GIVEN ENTRIES START

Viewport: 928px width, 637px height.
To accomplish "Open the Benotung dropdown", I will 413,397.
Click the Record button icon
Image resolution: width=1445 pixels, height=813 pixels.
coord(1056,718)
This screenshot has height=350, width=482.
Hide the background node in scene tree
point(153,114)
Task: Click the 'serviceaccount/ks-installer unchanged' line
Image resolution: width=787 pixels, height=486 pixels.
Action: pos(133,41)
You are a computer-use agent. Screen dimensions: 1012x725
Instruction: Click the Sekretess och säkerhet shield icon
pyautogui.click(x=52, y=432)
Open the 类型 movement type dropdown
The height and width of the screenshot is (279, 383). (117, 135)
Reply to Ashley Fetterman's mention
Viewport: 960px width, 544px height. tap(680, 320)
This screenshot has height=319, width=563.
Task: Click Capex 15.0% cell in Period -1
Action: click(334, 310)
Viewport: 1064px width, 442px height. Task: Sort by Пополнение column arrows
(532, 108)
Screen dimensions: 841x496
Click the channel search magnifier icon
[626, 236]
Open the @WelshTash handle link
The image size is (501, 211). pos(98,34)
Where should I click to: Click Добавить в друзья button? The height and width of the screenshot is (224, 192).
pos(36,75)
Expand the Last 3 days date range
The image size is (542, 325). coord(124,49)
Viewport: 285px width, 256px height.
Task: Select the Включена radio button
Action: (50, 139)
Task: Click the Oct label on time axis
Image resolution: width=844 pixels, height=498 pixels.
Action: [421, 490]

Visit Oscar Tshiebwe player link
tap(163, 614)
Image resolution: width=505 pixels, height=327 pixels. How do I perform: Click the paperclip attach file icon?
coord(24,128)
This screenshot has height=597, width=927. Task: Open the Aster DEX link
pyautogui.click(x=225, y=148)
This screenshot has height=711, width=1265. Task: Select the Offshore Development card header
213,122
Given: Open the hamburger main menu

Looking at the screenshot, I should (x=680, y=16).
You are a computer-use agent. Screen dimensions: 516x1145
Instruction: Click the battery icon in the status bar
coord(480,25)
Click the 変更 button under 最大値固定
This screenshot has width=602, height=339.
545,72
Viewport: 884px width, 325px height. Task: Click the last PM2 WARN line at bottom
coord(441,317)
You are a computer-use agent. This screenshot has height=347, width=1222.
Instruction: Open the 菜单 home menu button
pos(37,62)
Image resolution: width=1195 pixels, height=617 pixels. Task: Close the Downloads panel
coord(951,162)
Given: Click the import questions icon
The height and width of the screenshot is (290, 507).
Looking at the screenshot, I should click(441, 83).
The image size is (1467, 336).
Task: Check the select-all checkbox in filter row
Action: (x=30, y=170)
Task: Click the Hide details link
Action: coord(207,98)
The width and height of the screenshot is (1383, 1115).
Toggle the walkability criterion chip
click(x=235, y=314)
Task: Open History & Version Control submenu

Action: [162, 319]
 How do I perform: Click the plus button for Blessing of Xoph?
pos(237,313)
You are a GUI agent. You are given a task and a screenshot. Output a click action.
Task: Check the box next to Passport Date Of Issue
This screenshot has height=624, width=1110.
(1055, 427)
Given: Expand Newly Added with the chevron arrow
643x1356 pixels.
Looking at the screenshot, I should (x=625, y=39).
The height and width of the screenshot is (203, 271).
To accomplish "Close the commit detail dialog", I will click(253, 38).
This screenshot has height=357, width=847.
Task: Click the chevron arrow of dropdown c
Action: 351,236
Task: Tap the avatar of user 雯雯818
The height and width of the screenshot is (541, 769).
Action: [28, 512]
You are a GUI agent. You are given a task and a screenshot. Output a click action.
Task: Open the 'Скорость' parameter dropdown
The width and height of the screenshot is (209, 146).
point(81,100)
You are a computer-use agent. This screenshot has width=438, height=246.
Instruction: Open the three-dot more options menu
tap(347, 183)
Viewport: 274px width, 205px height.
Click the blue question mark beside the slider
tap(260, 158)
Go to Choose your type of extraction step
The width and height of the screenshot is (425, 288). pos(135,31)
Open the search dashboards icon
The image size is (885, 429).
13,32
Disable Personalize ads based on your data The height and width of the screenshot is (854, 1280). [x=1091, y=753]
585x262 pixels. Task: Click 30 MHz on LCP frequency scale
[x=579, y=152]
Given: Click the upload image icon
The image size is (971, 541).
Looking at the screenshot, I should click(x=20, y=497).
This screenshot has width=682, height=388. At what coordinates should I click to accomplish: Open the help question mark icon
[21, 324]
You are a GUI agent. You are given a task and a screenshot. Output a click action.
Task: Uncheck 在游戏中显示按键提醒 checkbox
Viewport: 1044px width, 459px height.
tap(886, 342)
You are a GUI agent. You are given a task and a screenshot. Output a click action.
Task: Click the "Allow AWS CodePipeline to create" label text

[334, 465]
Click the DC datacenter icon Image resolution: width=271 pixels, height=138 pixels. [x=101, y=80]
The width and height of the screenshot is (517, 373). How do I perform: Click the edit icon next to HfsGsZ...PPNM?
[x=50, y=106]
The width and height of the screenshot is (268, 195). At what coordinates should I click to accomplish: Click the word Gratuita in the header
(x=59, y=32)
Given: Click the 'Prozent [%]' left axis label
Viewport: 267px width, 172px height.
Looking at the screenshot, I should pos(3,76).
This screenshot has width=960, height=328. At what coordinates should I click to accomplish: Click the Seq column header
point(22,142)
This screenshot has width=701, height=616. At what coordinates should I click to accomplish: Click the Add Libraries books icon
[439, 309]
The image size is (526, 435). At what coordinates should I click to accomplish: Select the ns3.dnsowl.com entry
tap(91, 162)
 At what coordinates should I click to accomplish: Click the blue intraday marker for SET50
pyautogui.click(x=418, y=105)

GIVEN ENTRIES END

* [TASK TO CARRY OUT]:
Line by line, retype all of the records exactly.

* [SOLUTION TO THIS TASK]:
Viewport: 928px width, 637px height.
To accomplish "Open the Benotung dropdown", I will 413,397.
Click the Record button icon
Image resolution: width=1445 pixels, height=813 pixels.
coord(1056,718)
This screenshot has height=350, width=482.
Hide the background node in scene tree
point(153,114)
Task: Click the 'serviceaccount/ks-installer unchanged' line
Image resolution: width=787 pixels, height=486 pixels.
Action: pos(133,41)
You are a computer-use agent. Screen dimensions: 1012x725
Instruction: Click the Sekretess och säkerhet shield icon
pyautogui.click(x=52, y=432)
Open the 类型 movement type dropdown
The height and width of the screenshot is (279, 383). (117, 135)
Reply to Ashley Fetterman's mention
Viewport: 960px width, 544px height. tap(680, 320)
This screenshot has height=319, width=563.
Task: Click Capex 15.0% cell in Period -1
Action: click(334, 310)
Viewport: 1064px width, 442px height. Task: Sort by Пополнение column arrows
(532, 108)
Screen dimensions: 841x496
Click the channel search magnifier icon
[626, 236]
Open the @WelshTash handle link
The image size is (501, 211). pos(98,34)
Where should I click to: Click Добавить в друзья button? The height and width of the screenshot is (224, 192).
pos(36,75)
Expand the Last 3 days date range
The image size is (542, 325). coord(124,49)
Viewport: 285px width, 256px height.
Task: Select the Включена radio button
Action: (50, 139)
Task: Click the Oct label on time axis
Image resolution: width=844 pixels, height=498 pixels.
Action: [421, 490]

Visit Oscar Tshiebwe player link
tap(163, 614)
Image resolution: width=505 pixels, height=327 pixels. How do I perform: Click the paperclip attach file icon?
coord(24,128)
This screenshot has height=597, width=927. Task: Open the Aster DEX link
pyautogui.click(x=225, y=148)
This screenshot has height=711, width=1265. Task: Select the Offshore Development card header
213,122
Given: Open the hamburger main menu

Looking at the screenshot, I should (x=680, y=16).
You are a computer-use agent. Screen dimensions: 516x1145
Instruction: Click the battery icon in the status bar
coord(480,25)
Click the 変更 button under 最大値固定
This screenshot has width=602, height=339.
545,72
Viewport: 884px width, 325px height. Task: Click the last PM2 WARN line at bottom
coord(441,317)
You are a computer-use agent. This screenshot has height=347, width=1222.
Instruction: Open the 菜单 home menu button
pos(37,62)
Image resolution: width=1195 pixels, height=617 pixels. Task: Close the Downloads panel
coord(951,162)
Given: Click the import questions icon
The height and width of the screenshot is (290, 507).
Looking at the screenshot, I should click(441, 83).
The image size is (1467, 336).
Task: Check the select-all checkbox in filter row
Action: (x=30, y=170)
Task: Click the Hide details link
Action: coord(207,98)
The width and height of the screenshot is (1383, 1115).
Toggle the walkability criterion chip
click(x=235, y=314)
Task: Open History & Version Control submenu

Action: [162, 319]
 How do I perform: Click the plus button for Blessing of Xoph?
pos(237,313)
You are a GUI agent. You are given a task and a screenshot. Output a click action.
Task: Check the box next to Passport Date Of Issue
This screenshot has height=624, width=1110.
(1055, 427)
Given: Expand Newly Added with the chevron arrow
643x1356 pixels.
Looking at the screenshot, I should (x=625, y=39).
The height and width of the screenshot is (203, 271).
To accomplish "Close the commit detail dialog", I will click(253, 38).
This screenshot has height=357, width=847.
Task: Click the chevron arrow of dropdown c
Action: 351,236
Task: Tap the avatar of user 雯雯818
The height and width of the screenshot is (541, 769).
Action: [28, 512]
You are a GUI agent. You are given a task and a screenshot. Output a click action.
Task: Open the 'Скорость' parameter dropdown
The width and height of the screenshot is (209, 146).
point(81,100)
You are a computer-use agent. This screenshot has width=438, height=246.
Instruction: Open the three-dot more options menu
tap(347, 183)
Viewport: 274px width, 205px height.
Click the blue question mark beside the slider
tap(260, 158)
Go to Choose your type of extraction step
The width and height of the screenshot is (425, 288). pos(135,31)
Open the search dashboards icon
The image size is (885, 429).
13,32
Disable Personalize ads based on your data The height and width of the screenshot is (854, 1280). [x=1091, y=753]
585x262 pixels. Task: Click 30 MHz on LCP frequency scale
[x=579, y=152]
Given: Click the upload image icon
The image size is (971, 541).
Looking at the screenshot, I should click(x=20, y=497).
This screenshot has width=682, height=388. At what coordinates should I click to accomplish: Open the help question mark icon
[21, 324]
You are a GUI agent. You are given a task and a screenshot. Output a click action.
Task: Uncheck 在游戏中显示按键提醒 checkbox
Viewport: 1044px width, 459px height.
tap(886, 342)
You are a GUI agent. You are given a task and a screenshot. Output a click action.
Task: Click the "Allow AWS CodePipeline to create" label text

[334, 465]
Click the DC datacenter icon Image resolution: width=271 pixels, height=138 pixels. [x=101, y=80]
The width and height of the screenshot is (517, 373). How do I perform: Click the edit icon next to HfsGsZ...PPNM?
[x=50, y=106]
The width and height of the screenshot is (268, 195). At what coordinates should I click to accomplish: Click the word Gratuita in the header
(x=59, y=32)
Given: Click the 'Prozent [%]' left axis label
Viewport: 267px width, 172px height.
Looking at the screenshot, I should pos(3,76).
This screenshot has width=960, height=328. At what coordinates should I click to accomplish: Click the Seq column header
point(22,142)
This screenshot has width=701, height=616. At what coordinates should I click to accomplish: Click the Add Libraries books icon
[439, 309]
The image size is (526, 435). At what coordinates should I click to accomplish: Select the ns3.dnsowl.com entry
tap(91, 162)
 At what coordinates should I click to accomplish: Click the blue intraday marker for SET50
pyautogui.click(x=418, y=105)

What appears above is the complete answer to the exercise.